§ **WORK ITEM**
Would you copy the entries that follow exactly, leaving out every picture?

------ RECORDS PROVIDED

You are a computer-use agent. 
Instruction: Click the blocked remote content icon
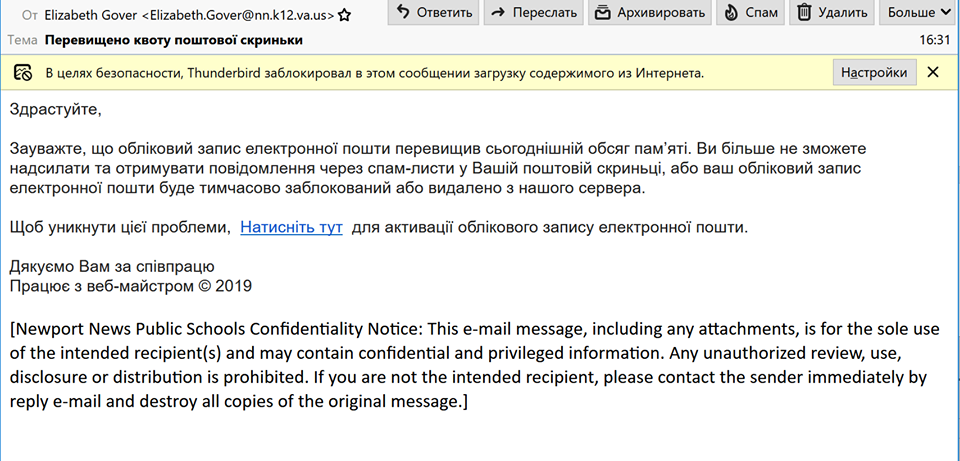click(23, 73)
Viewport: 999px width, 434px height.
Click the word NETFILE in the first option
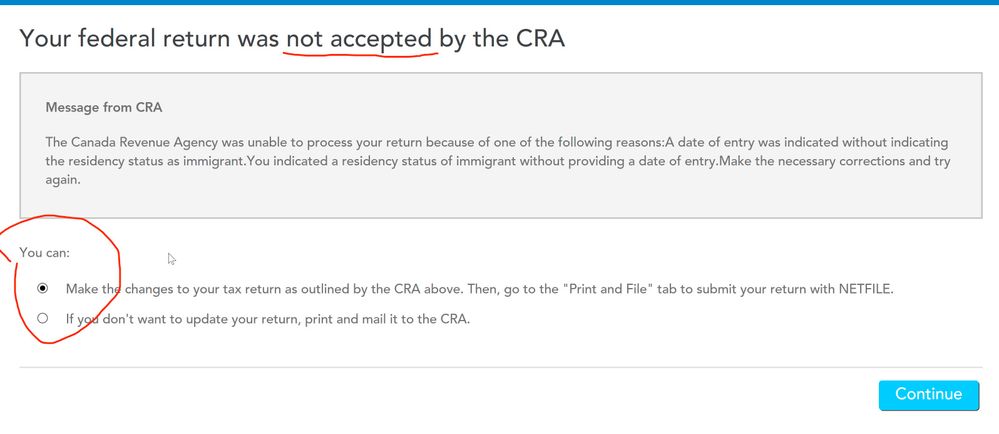point(866,289)
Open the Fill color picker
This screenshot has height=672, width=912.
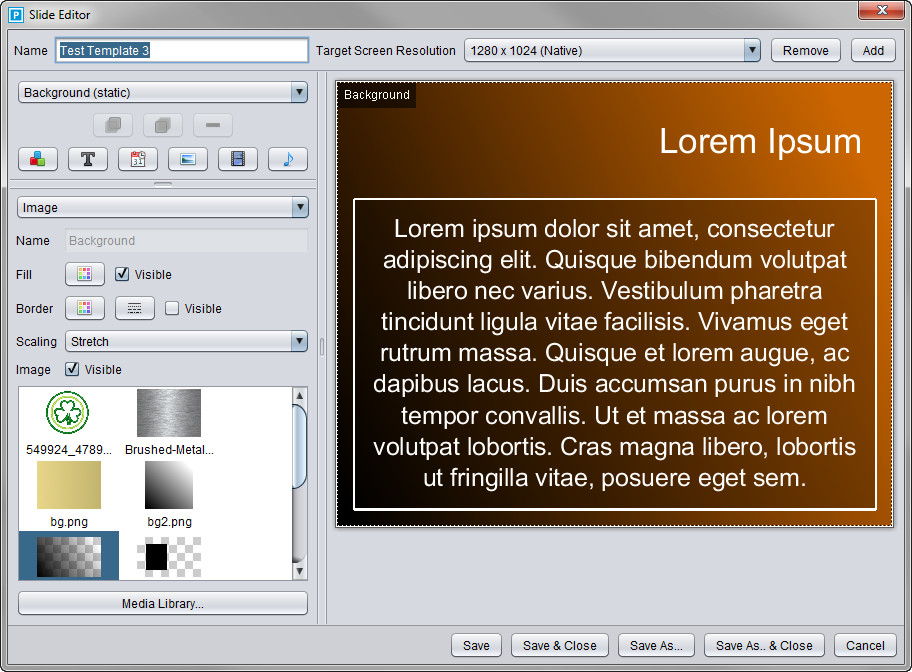point(85,274)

------------

§ **RESPONSE**
You are a computer-use agent. 
Instruction: Click the blocked remote content icon
click(23, 73)
Viewport: 999px width, 434px height.
Click the word NETFILE in the first option
point(866,289)
Open the Fill color picker
This screenshot has height=672, width=912.
point(85,274)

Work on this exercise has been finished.